Ghosteen‘s lyrics shift between the metaphysical and the quotidian. For instance, on “Fireflies”, he equates existence with “Jesus lying in his mother’s arms / Is a photon released from a dying star”. Furthermore, a surface reading of “Spinning Song” finds Cave recapturing the legacy and downfall of Elvis and Priscilla Presley. Yet the lyrics exhibit the cruel fragility rendered by mortality. Right when the listener realizes the Presleys are merely a vehicle conveying Cave’s reflections on mortality, he intones, “I love you” only to raise his voice into a quasi-falsetto singing “peace will come”.
And sometimes it can, especially when one escapes into happy memories as in the eulogic “Night Raid”. Cave fondly recollects being with his family in a hotel room overlooking a busy city street. The song is underscored by a bell warmly chiming then gradually growing in intensity. Eventually, the bell chimes a cacophonous counterpoint to Cave. Backed by a chorus, the vocals fade with chimeric serenity. Here Cave provides the aural reminder that nostalgia can only cover, never erase, the pain. He reiterates this point in “Sun Forest”, when he laments, “As the past pulls away and the future begins / I say goodbye to all that as the future rolls in / Like a wave, like a wave / And the past with its savage undertow lets go.”
“Hollywood”, the 14-minute finale, finds Cave and his family seeking solace in Los Angeles. Cave’s penchant for parable reemerges with a retelling of the Buddhist legend of Kisa Gotami. When her child dies, she carries its body throughout her village, desperately searching for clarity on how to cope with her child’s death. She learns that loss is a feeling experienced by many and of the universality of death. Accordingly, Cave’s voice raises to a falsetto emblematic of a weeping realization that “everybody’s losing somebody”. Much as Kisa Gotami, Cave finds console in shared sorrow.

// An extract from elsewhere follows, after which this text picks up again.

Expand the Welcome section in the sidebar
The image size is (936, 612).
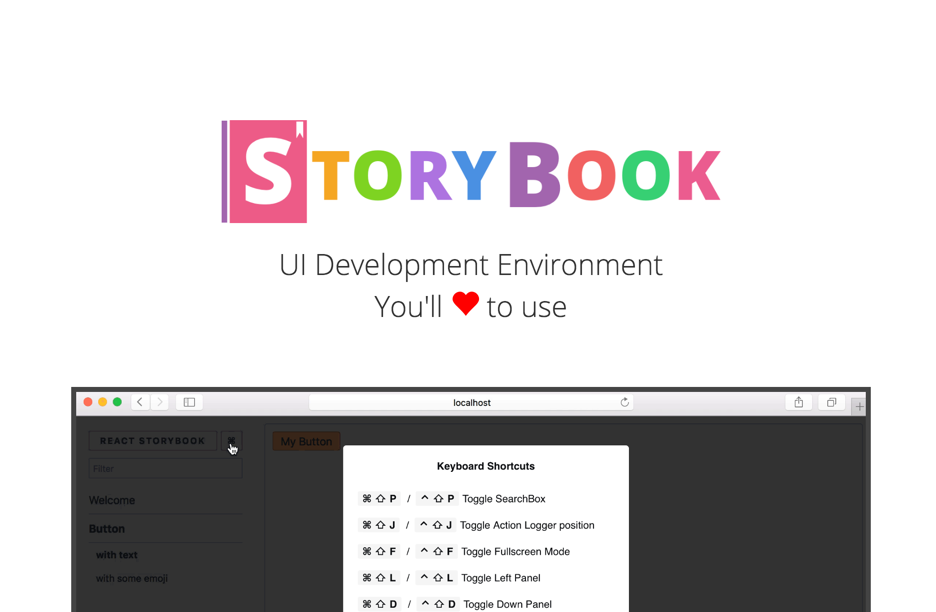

The production throughout Ghosteen is nearly perfect. The fading vocal on “Sun Forest” is as powerful as it is vulnerable. Whereas the vocals on “Galleon Ship” surround Cave but arrive and fade at different times, creating a disorienting effect. The Bad Seeds are formidable and cinematic, as evident in the second half’s opening. Their instrumentation musically frames Cave’s anguish.
Throughout Ghosteen, Cave seeks any reprieve from the despair. “Leviathan’s” use of lyrical repetition is emblematic of a calming mantra. The lyrics “Oh my, oh my, oh my, oh my / I love my baby and my baby loves me” create a sense of comfort derived from the predictability associated with repetition. “Bright Horses” portrays the overlap between hope and denial as Cave imagines “the train is coming, and I’m standing here to see / And it’s bringing my baby right back to me”. Cave seemingly accepts his son’s death in the closing “Hollywood”. Yet “Bright Horses” offers a longing for reunification so compelling, the listeners’ will wish it was true as well.
It is too easy to label Ghosteen‘s trajectory from denial to acceptance as an exemplar of Cave’s recovery. Rather, Cave understands sorrow as a nebulous and nonlinear entity permanently modifying the individual. Or as he said on the album’s opening moments, Ghosteen, and by default sorrow, are a “migrating spirit”.